For the rest, the carefully-selected pack on the sled contained the marmot-skin, woollen blankets, a change of flannels apiece, a couple of sweaters, a Norfolk jacket, and several changes of foot-gear. This last item was dwelt on earnestly by all. “Keep your feet dry,” John Dillon had said, “and leave the rest to God Almighty.” They were taking barely two weeks’ rations, and a certain amount of stuff to trade with the up-river Indians, when their supplies should be gone. They carried a kettle, an axe, some quinine, a box of the carbolic ointment all miners use for foot-soreness, O’Flynn’s whisky, and two rifles and ammunition. In spite of having eliminated many things that most travellers would count essential, they found their load came to a little over two hundred pounds. But every day would lessen it, they told each other with a laugh, and with an inward misgiving, lest the lightening should come all too quickly.
They had seen in camp that winter so much of the frailty of human temper that, although full of faith by now in each other’s native sense and fairness, they left nothing to a haphazard division of labour. They parcelled out the work of the day with absolute impartiality. To each man so many hours of going ahead to break trail, if the snow was soft, while the other dragged the sled; or else while one pulled in front, the other pushed from behind, in regular shifts by the watch, turn and turn about. The Colonel had cooked all winter, so it was the Boy’s turn at that—the Colonel’s to decide the best place to camp, because it was his affair to find seasoned wood for fuel, his to build the fire in the snow on green logs laid close together—his to chop enough wood to cook breakfast the next morning. All this they had arranged before they left the Big Chimney.

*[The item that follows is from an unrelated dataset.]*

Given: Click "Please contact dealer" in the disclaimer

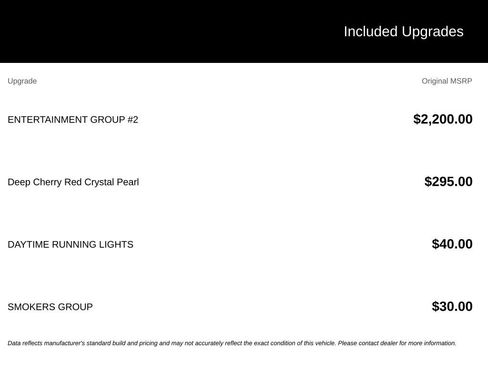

That they did not cover more ground that first day was a pure chance, not likely to recur, due to an unavoidable loss of time at Pymeut.
Knowing the fascination that place exercised over his companion, the Colonel called a halt about seven miles off from the Big Chimney, that they might quickly despatch a little cold luncheon they carried in their pockets, and push on without a break till supper.
“We’ve got no time to waste at Pymeut,” observes the Colonel significantly.
“I ain’t achin’ to stop at Pymeut,” says his pardner with a superior air, standing up, as he swallowed his last mouthful of cold bacon and corn-bread, and cheerfully surveyed the waste. “Who says it’s cold, even if the wind is up? And the track’s bully. But see here, Colonel, you mustn’t go thinkin’ it’s smooth glare-ice, like this, all the way.”
“Oh, I was figurin’ that it would be.” But the Boy paid no heed to the irony.
“And it’s a custom o’ the country to get the wind in your face, as a rule, whichever way you go.”
“Well, I’m not complainin’ as yet.”
“Reckon you needn’t if you’re blown like dandelion-down all the way to Minook. Gee! the wind’s stronger! Say, Colonel, let’s rig a sail.”